■ **HOW TO COMPLETE THIS TASK**
Restate the entries below verbatim.

■ **EXERCISE INPUT**
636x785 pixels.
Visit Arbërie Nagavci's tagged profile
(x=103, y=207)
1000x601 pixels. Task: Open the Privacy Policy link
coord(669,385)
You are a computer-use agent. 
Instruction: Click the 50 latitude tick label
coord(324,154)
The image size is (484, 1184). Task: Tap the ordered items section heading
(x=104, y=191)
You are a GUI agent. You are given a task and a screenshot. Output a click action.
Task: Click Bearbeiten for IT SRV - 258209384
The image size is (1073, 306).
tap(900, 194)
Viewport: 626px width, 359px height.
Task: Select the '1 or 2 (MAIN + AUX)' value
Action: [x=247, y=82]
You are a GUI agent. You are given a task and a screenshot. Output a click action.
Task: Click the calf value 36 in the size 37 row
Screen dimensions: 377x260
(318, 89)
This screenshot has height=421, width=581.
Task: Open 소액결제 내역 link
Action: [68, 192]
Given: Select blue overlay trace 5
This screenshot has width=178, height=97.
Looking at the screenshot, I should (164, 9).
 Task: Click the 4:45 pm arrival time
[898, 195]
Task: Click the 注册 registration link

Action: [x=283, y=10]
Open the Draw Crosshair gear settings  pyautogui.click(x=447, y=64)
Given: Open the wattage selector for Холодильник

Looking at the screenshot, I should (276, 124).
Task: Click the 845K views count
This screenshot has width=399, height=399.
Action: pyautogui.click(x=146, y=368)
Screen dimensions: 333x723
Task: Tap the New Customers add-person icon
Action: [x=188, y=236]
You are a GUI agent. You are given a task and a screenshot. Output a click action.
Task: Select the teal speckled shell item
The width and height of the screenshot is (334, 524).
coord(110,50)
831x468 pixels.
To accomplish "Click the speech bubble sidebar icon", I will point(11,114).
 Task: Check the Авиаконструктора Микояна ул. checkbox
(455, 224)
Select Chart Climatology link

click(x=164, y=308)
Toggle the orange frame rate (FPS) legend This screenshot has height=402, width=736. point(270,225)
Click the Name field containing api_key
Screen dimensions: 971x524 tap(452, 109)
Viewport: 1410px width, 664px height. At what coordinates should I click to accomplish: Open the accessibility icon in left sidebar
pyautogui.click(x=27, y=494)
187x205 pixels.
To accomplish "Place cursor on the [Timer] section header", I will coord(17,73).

■ **PROBLEM SOLUTION**
636x785 pixels.
Visit Arbërie Nagavci's tagged profile
(x=103, y=207)
1000x601 pixels. Task: Open the Privacy Policy link
coord(669,385)
You are a computer-use agent. 
Instruction: Click the 50 latitude tick label
coord(324,154)
The image size is (484, 1184). Task: Tap the ordered items section heading
(x=104, y=191)
You are a GUI agent. You are given a task and a screenshot. Output a click action.
Task: Click Bearbeiten for IT SRV - 258209384
The image size is (1073, 306).
tap(900, 194)
Viewport: 626px width, 359px height.
Task: Select the '1 or 2 (MAIN + AUX)' value
Action: [x=247, y=82]
You are a GUI agent. You are given a task and a screenshot. Output a click action.
Task: Click the calf value 36 in the size 37 row
Screen dimensions: 377x260
(318, 89)
This screenshot has height=421, width=581.
Task: Open 소액결제 내역 link
Action: [68, 192]
Given: Select blue overlay trace 5
This screenshot has width=178, height=97.
Looking at the screenshot, I should (164, 9).
 Task: Click the 4:45 pm arrival time
[898, 195]
Task: Click the 注册 registration link

Action: [x=283, y=10]
Open the Draw Crosshair gear settings  pyautogui.click(x=447, y=64)
Given: Open the wattage selector for Холодильник

Looking at the screenshot, I should (276, 124).
Task: Click the 845K views count
This screenshot has width=399, height=399.
Action: pyautogui.click(x=146, y=368)
Screen dimensions: 333x723
Task: Tap the New Customers add-person icon
Action: [x=188, y=236]
You are a GUI agent. You are given a task and a screenshot. Output a click action.
Task: Select the teal speckled shell item
The width and height of the screenshot is (334, 524).
coord(110,50)
831x468 pixels.
To accomplish "Click the speech bubble sidebar icon", I will point(11,114).
 Task: Check the Авиаконструктора Микояна ул. checkbox
(455, 224)
Select Chart Climatology link

click(x=164, y=308)
Toggle the orange frame rate (FPS) legend This screenshot has height=402, width=736. point(270,225)
Click the Name field containing api_key
Screen dimensions: 971x524 tap(452, 109)
Viewport: 1410px width, 664px height. At what coordinates should I click to accomplish: Open the accessibility icon in left sidebar
pyautogui.click(x=27, y=494)
187x205 pixels.
To accomplish "Place cursor on the [Timer] section header", I will coord(17,73).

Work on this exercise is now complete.